O Ricardo Araújo Pereira fez o retrato numa rábula
antiga. O pai apanha o filho – uma joia de moço – a espetar-se com uma seringa
num braço e diz: “come antes uma peça de fruta que te faz melhor, rapaz...”. E
ele: “’tá bem, mas agora não, que estou a conversar com este gafanhoto gigante
chamado José António”...
Boa observação. Se me sinto bem entre gafanhotos
gigantes virtuais, porquê preferir a pera-rocha real? Porque é melhor a
“realidade” que o “imaginário”?
O mundo “imaginário” são os infinitos pequenos mundos
subjetivos. É um mundo criado pelo homem, espelho das suas limitações. O mundo
real são as coisas comuns dadas a todos. É uma prenda do criador. Como as
outras prendas, fala sobre quem dá e quem recebe. É um mundo criado por Deus,
espelho do seu amor louco pelos homens.
O desafio é harmonizá-los para que a experiência
virtual sirva e melhore a experiência real. Nisso, o silêncio conta muito.
Compreende-se que Bento XVI olhe “com interesse para as várias formas de
sítios, aplicações e redes sociais que possam ajudar o homem atual não só a
viver momentos de reflexão e de busca verdadeira, mas também a encontrar
espaços de silêncio, ocasiões de oração, meditação ou partilha da Palavra de
Deus.”
Sítios desses, há alguns, como o “Evangelho Quotidiano”
e o “Passo a rezar”. Contudo, o grande teste é procurar o silêncio “off line”.
Treinados no “pensamento produtivo”, o silêncio
assusta-nos. Quando calamos algum tempo agitamo-nos, sentimo-nos inúteis, e
desesperamos por, ao menos, um pouco de Antena 2. Temos os músculos do
“pensamento contemplativo” atrofiados e esgotamo-nos em qualquer esforço.
Em 1998 um professor de jornalismo perguntou ao então
cardeal como podem os jornalistas resistir às várias pressões, e Ratzinger
respondeu: “parece-me importante que possam ter com certa regularidade um
descanso em que possam respirar fundo. Umas temporadas em que possam recuperar
o substrato intelectual, o substrato moral, que lhes permita ordenar de novo as
suas ideias.”
O silêncio regenera. O silêncio é um ingrediente das
espiritualidades orientais. Para o cristianismo, o silêncio é, porém, mais do
que desligar emoções e amarras para imergir no nirvana da impassibilidade.
O silêncio sonha com um inesquecível encontro com Deus.
“Deus fala ao homem mesmo no silêncio, também o homem descobre no silêncio a
possibilidade de falar com Deus e de Deus.”

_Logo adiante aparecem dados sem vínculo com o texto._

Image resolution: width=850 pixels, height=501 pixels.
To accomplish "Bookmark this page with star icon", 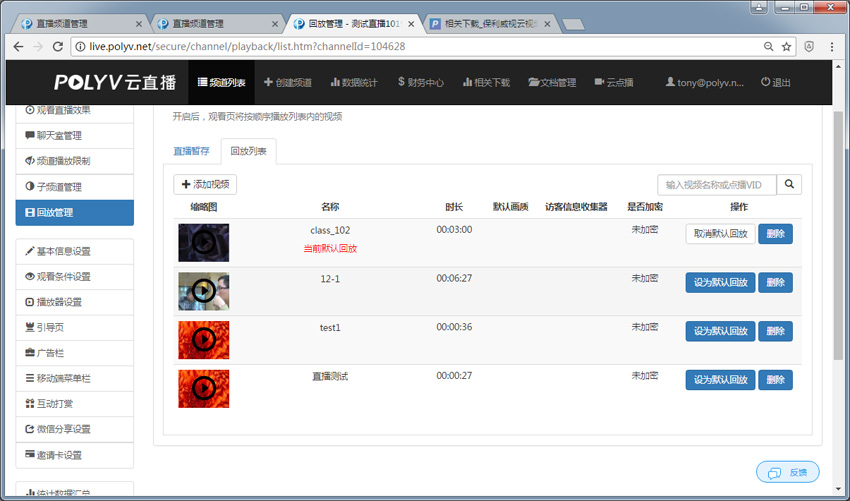I will coord(787,46).

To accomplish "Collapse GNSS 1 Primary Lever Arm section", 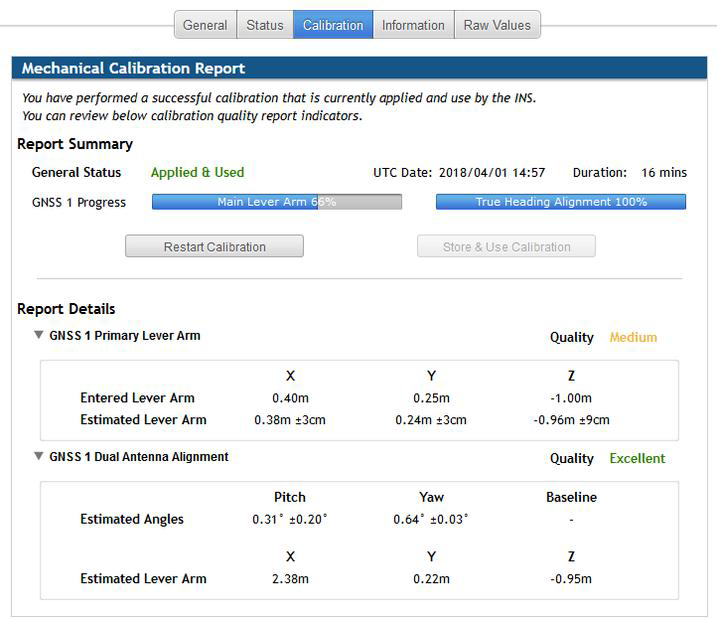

E desejar isso não é desejar demais? Podemos ambicionar
tanto? Bento XVI falou aos céticos em Fátima: “Deus tem o poder de chegar até
nós nomeadamente através dos sentidos interiores, de modo que a alma recebe o
toque suave de algo real que está para além do sensível”. Mas há uma condição:
“para isso exige-se uma vigilância interior do coração que, na maior parte do
tempo, não possuímos por causa da forte pressão das realidades externas e das
imagens e preocupações que enchem a alma”. Torna-se crítico abrir uns minutos
diários de solidão para robustecer a relação com Deus. Como? O “português
médio” só em TV e net, tem muito por onde escolher.
O silêncio ajuda a abreviar a palavra e dizer o
essencial. Disse Pascal: “o texto só me saiu longo, porque não tive vagar para
o fazer mais curto”. Subscrevo sem relutância.